# Amazon Shipping



## ldwand (Nov 9, 2014)

Hi, does anyone here have some advice on getting things bought thru Amazon shipped to the Phils in other words how does one go about it. Watched some YouTube videos but not up to date. Heard Amazon worked out something with customs here but not sure. Thanks


----------



## M.C.A. (Feb 24, 2013)

Some items can't be shipped her by Amazon or other companies I found that out once when ordering a crock pot so only the lower quality products seem to ship here that was my experience.

Amazon website has a link to Philippines orders or items allowed to ship here just below their name upper left-hand side. And make sure the VAT tax is included it should be or you'll end up forking out 12% of the cost upon delivery.


----------



## Manitoba (Jun 25, 2014)

I have ordered several things through Amazon with great success. They include an estimate of customs duties and taxes and are generally spot on.
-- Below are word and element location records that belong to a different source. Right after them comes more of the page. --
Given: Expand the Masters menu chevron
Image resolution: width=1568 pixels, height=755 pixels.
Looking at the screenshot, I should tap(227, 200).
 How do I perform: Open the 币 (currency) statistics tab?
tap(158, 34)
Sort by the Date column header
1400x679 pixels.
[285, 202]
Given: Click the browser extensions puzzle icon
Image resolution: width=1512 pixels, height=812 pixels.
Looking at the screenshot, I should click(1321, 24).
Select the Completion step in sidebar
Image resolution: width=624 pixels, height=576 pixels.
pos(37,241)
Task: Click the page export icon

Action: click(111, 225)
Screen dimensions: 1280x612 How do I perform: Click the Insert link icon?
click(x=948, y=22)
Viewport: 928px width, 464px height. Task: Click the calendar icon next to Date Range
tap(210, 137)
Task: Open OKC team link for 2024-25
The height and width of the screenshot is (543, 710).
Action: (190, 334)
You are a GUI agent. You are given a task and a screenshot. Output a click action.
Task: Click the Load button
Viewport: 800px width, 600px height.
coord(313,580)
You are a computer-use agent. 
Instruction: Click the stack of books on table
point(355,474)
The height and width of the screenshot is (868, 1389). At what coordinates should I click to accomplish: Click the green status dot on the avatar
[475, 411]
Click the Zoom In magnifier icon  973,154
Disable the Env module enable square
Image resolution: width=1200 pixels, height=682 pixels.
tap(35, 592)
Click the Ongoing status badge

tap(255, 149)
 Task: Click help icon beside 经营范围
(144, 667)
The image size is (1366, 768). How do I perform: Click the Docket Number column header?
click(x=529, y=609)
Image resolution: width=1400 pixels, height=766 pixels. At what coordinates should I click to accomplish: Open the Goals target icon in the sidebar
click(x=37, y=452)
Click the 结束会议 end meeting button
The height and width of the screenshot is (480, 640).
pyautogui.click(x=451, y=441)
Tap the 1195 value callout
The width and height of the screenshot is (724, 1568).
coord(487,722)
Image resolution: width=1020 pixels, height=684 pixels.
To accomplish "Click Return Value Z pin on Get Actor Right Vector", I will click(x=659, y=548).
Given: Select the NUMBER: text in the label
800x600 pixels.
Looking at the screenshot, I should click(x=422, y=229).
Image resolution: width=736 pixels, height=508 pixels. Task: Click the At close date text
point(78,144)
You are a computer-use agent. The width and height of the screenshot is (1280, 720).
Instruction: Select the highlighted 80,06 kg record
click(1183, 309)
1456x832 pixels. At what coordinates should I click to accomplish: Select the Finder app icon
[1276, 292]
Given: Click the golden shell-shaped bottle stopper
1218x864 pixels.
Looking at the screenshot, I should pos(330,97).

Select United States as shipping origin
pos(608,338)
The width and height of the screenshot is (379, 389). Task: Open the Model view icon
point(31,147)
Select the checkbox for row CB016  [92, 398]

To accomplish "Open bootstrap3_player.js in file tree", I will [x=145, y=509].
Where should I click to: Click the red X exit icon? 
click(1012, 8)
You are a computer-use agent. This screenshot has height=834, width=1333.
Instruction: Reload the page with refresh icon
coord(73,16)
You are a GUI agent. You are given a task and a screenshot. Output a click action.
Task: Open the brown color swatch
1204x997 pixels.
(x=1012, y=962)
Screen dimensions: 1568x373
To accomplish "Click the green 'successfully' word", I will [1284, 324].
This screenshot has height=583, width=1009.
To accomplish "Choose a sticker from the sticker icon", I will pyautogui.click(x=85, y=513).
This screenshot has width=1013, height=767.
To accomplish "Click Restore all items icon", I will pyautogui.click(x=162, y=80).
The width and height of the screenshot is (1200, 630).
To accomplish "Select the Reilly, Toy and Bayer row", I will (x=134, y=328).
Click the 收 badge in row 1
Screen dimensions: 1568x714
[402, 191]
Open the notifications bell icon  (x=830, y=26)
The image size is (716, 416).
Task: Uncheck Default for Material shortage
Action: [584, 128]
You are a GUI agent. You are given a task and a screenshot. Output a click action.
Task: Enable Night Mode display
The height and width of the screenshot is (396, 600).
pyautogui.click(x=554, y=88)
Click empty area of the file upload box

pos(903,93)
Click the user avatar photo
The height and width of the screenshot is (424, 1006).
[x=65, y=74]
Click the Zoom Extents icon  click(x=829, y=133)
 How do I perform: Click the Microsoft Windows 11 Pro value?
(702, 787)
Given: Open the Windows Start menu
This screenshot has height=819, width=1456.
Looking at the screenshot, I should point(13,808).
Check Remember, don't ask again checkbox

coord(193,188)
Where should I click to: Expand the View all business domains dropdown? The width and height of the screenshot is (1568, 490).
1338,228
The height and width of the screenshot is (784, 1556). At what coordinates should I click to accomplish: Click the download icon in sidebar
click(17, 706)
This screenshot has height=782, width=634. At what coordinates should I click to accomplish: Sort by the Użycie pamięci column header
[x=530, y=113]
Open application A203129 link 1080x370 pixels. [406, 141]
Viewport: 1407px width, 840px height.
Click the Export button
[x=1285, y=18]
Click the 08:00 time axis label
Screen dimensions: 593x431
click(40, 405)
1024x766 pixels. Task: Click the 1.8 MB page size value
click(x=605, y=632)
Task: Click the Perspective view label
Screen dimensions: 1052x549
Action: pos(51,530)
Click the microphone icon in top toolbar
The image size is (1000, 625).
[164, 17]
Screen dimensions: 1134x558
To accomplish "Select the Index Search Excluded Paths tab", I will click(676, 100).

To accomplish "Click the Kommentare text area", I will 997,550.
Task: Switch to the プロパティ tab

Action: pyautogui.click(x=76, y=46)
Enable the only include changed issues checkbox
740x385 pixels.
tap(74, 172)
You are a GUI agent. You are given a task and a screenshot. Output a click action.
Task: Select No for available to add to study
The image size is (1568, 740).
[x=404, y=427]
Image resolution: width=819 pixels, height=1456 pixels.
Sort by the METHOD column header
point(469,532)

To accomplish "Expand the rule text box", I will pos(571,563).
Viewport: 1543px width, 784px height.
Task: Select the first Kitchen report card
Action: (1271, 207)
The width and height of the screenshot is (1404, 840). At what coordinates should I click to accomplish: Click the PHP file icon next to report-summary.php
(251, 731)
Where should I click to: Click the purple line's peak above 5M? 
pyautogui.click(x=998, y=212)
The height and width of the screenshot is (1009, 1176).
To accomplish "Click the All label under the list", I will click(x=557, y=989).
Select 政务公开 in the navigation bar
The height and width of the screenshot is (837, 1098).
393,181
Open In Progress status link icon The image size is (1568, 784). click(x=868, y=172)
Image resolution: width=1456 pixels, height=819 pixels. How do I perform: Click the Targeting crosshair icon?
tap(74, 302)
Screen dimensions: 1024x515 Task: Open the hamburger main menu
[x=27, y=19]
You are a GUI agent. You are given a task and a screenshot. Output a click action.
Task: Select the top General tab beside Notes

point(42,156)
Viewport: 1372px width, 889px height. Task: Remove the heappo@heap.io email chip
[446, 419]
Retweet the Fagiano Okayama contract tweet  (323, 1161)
If there is any adjustment it always has been in my favour, I just got about $40 back on several items that I had received.

However not every item is available for delivery to the Philippine.

Every item that I have ordered so far has arrived intact and within a reasonable period from the initial estimate, sometimes even earlier. So far no shipper has used USPS which would mean PhilPost at this end.

I am currently trying one of the freight forwarders myus.com (There are others, just ask Mr Google about them.) You get a delivery address that looks like a street address in Florida, have Amazon or any other vendor ship to them and they repackage and consolidate the order and ship in one package. They do not cover or estimate customs and taxes so you will have to pay that and find out how much at the same time when it arrives.

So far they have been good at identifying all parcels delivered and the web site is very intuitive and informative about the status of my parcels.

One time delivery as arrive is free, to get 30 day storage and consolidation of packages plus a discount on shipping is $7 a month and to get your US mail delivered and forwarded on a set schedule is $33 a month with some forms needed to be authenticated and submitted.

Amazon does not let you pick the delivery courier but I found that DHL is about the best and most reliable. MyUS,com lets you pick courier and level of service. I will be using DHL from them. Shipping by MyUS.com is strictly weight based so that will be a bonus if you want to order something large for its weight.

As a rule of thumb, you can easily spend 50 to 100% over selling price to get the article in hand here.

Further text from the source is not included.